The researchers also emphasize the need for more awareness about these potential treatments, as many scientists still focus on a protein called alpha-synuclein, which forms abnormal clumps or aggregates called Lewy bodies. But clinical studies investigating treatments specifically targeting alpha-synuclein have not yet shown significant improvements in Parkinson’s disease patients.
“This research area is quite new, and surprisingly few people in research know about this,” Hölscher said. “We need to raise awareness that there is something out there that actually works. At the moment, many scientists believe that a protein called alpha-synuclein causes Parkinson’s disease.”

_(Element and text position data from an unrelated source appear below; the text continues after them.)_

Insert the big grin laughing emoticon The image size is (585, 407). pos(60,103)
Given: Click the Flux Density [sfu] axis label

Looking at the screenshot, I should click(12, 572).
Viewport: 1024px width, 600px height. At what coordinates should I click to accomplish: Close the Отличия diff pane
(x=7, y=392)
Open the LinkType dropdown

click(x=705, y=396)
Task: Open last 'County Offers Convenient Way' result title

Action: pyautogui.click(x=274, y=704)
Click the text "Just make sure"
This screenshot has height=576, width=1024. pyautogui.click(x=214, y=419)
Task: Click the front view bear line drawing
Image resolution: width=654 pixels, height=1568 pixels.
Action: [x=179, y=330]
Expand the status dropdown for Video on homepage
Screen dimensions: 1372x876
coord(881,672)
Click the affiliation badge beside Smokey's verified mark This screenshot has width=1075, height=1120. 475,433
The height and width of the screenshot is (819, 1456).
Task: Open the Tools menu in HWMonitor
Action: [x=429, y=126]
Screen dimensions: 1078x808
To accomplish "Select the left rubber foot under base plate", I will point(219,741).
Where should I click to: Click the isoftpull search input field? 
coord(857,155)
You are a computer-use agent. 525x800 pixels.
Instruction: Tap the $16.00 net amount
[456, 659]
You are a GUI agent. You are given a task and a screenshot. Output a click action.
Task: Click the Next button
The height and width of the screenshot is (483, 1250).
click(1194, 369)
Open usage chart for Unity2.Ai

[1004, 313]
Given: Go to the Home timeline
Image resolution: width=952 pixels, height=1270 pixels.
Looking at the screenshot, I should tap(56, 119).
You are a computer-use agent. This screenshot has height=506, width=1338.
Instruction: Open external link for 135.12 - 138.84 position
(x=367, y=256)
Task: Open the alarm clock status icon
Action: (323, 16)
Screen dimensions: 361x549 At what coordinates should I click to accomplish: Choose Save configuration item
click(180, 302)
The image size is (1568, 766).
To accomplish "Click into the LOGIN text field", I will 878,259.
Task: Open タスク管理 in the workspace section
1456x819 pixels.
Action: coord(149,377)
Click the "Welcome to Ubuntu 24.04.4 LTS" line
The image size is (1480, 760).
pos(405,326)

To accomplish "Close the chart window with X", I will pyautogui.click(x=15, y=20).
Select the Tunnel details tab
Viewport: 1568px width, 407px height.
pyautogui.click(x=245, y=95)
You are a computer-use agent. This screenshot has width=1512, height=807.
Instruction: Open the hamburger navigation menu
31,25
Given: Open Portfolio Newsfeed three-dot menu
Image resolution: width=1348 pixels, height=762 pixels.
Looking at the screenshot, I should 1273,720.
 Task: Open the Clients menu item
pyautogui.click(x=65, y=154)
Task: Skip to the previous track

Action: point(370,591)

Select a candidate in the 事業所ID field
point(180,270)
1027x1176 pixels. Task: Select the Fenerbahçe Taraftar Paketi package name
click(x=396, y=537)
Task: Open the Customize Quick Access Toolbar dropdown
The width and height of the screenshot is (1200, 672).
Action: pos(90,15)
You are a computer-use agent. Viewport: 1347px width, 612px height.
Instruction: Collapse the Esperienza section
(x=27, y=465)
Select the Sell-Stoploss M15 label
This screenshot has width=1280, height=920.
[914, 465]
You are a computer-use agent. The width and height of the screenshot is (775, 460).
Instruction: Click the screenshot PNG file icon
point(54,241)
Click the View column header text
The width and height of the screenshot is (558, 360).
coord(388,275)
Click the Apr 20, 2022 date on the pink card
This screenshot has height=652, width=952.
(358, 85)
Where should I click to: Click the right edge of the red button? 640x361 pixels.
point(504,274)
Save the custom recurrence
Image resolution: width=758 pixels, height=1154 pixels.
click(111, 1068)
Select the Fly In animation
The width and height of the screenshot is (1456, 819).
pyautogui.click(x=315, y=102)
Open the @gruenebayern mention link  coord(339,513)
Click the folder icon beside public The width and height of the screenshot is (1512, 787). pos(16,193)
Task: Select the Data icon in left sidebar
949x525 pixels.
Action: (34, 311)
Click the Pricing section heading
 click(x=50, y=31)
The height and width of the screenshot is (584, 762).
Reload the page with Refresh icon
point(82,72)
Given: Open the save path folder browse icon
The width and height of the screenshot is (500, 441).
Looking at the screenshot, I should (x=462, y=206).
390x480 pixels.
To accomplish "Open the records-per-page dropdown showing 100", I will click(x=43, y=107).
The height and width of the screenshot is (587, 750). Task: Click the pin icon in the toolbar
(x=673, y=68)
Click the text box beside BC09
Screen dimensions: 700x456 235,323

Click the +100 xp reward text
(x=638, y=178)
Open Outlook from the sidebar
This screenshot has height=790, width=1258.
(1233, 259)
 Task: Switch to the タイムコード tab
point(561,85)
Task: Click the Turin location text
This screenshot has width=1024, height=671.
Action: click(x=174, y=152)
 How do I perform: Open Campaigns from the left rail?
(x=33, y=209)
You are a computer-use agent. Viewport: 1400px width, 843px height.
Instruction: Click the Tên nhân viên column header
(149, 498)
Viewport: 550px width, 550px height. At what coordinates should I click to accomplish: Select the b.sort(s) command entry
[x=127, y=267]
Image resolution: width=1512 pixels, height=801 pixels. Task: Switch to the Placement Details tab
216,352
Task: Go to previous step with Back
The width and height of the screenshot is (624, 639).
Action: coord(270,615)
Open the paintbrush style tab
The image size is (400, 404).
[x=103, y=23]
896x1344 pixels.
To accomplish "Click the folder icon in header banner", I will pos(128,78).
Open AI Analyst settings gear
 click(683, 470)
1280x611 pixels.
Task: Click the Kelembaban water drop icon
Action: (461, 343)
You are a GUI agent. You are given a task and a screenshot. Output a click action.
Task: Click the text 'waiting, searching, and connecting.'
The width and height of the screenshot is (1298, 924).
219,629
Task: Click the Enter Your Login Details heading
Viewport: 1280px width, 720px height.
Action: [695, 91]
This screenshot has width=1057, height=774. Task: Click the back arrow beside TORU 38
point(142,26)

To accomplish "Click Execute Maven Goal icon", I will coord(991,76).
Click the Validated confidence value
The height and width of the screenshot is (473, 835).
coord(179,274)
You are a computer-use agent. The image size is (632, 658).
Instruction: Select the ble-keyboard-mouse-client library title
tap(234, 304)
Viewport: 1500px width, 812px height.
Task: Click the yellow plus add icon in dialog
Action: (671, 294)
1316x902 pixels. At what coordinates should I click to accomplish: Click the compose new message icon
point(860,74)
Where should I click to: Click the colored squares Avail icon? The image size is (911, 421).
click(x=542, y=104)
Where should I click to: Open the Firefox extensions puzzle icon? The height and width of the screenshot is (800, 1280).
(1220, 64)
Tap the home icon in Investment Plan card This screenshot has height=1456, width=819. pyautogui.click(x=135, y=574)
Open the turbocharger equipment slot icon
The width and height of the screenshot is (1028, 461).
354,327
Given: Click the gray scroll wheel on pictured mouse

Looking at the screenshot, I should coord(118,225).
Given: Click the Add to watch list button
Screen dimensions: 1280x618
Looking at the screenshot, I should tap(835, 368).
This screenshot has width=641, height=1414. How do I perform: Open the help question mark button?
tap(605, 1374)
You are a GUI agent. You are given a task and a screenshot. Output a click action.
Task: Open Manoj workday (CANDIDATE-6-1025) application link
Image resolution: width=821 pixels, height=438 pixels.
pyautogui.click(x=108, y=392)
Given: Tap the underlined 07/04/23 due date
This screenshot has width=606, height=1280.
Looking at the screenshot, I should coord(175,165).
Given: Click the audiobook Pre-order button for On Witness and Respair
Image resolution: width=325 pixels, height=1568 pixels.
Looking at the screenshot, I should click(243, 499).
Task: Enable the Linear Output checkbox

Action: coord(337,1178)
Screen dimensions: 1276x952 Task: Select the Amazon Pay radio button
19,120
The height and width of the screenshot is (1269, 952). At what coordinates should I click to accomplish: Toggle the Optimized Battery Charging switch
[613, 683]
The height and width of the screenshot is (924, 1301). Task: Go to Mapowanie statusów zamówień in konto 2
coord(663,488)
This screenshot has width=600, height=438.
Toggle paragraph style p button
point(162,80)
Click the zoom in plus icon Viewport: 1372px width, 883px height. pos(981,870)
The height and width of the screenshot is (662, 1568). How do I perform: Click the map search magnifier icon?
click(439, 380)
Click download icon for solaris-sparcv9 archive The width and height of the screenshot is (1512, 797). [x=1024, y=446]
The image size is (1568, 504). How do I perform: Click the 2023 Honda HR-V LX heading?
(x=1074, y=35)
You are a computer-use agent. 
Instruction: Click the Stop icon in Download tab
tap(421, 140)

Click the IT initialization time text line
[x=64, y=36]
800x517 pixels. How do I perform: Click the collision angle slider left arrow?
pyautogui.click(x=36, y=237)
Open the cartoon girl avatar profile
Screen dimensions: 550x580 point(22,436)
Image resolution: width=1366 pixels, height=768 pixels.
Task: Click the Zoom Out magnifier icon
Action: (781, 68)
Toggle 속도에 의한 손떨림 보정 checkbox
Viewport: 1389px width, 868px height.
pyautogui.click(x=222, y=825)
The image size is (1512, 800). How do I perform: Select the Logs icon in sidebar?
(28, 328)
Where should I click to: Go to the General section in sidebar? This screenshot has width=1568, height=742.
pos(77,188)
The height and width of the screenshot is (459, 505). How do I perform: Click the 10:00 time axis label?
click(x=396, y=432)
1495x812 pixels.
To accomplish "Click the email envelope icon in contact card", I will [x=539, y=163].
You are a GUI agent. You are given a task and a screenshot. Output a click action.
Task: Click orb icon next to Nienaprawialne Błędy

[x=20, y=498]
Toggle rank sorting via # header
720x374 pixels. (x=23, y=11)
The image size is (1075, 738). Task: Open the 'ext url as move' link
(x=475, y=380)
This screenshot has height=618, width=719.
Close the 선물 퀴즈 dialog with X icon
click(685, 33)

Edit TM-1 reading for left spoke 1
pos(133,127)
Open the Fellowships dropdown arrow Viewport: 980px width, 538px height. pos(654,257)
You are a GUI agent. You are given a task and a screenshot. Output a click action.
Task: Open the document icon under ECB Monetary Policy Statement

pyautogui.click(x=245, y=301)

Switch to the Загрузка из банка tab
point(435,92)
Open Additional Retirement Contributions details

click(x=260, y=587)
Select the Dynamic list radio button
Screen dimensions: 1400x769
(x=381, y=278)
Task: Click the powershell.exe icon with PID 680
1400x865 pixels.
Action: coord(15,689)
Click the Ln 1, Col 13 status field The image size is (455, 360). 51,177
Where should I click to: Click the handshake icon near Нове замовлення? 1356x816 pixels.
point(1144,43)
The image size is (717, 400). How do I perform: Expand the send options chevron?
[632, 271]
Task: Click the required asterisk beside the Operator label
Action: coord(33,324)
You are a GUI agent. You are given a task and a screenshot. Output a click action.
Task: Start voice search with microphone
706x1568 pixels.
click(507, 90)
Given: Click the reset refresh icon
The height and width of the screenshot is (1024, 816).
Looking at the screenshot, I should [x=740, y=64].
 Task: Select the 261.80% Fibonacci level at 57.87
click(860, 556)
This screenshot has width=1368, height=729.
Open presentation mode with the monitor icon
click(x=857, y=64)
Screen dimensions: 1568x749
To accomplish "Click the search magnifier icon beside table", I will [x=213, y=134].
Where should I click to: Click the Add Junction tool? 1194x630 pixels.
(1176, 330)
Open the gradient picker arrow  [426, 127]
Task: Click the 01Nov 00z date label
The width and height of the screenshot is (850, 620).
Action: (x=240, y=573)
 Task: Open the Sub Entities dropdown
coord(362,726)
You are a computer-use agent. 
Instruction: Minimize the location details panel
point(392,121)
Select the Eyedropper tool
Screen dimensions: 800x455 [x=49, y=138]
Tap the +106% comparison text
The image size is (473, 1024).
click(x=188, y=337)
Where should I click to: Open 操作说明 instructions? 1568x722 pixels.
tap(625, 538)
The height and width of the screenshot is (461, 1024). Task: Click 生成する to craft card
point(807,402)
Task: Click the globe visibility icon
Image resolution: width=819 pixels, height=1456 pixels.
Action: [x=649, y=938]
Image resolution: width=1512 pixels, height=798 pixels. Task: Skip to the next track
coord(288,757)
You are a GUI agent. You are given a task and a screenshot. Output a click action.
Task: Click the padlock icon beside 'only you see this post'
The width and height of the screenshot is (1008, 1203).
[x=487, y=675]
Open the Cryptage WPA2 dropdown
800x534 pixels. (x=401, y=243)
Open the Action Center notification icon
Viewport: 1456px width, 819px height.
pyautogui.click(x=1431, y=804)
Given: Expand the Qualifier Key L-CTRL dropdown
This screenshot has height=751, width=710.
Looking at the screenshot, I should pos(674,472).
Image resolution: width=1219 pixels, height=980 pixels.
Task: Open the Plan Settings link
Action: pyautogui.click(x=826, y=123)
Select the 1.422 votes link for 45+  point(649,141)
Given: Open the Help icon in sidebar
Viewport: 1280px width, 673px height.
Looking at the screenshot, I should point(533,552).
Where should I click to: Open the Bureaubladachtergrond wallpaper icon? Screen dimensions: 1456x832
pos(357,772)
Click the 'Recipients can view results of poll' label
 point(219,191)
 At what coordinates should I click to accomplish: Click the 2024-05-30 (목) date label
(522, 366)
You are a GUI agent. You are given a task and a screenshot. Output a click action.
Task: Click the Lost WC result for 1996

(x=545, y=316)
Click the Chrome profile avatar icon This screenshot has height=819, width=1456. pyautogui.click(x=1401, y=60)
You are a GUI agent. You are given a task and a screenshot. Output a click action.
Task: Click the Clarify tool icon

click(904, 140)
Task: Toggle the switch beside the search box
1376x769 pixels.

“However, clinical studies do not support that hypothesis. Two large phase 3 trials have shown no improvements at all when removing alpha-synuclein in the brain. It is high time to spread the word that GLP-1 type drugs actually help to reduce or stop disease progression in patients.”
The study, “DA5-CH and Semaglutide Protect against Neurodegeneration and Reduce α-Synuclein Levels in the 6-OHDA Parkinson’s Disease Rat Model“, was authored by Lingyu Zhang, Chun Li, Zijuan Zhang, Zhenqiang Zhang, Qian-Qian Jin, Lin Li, and Christian Hölscher.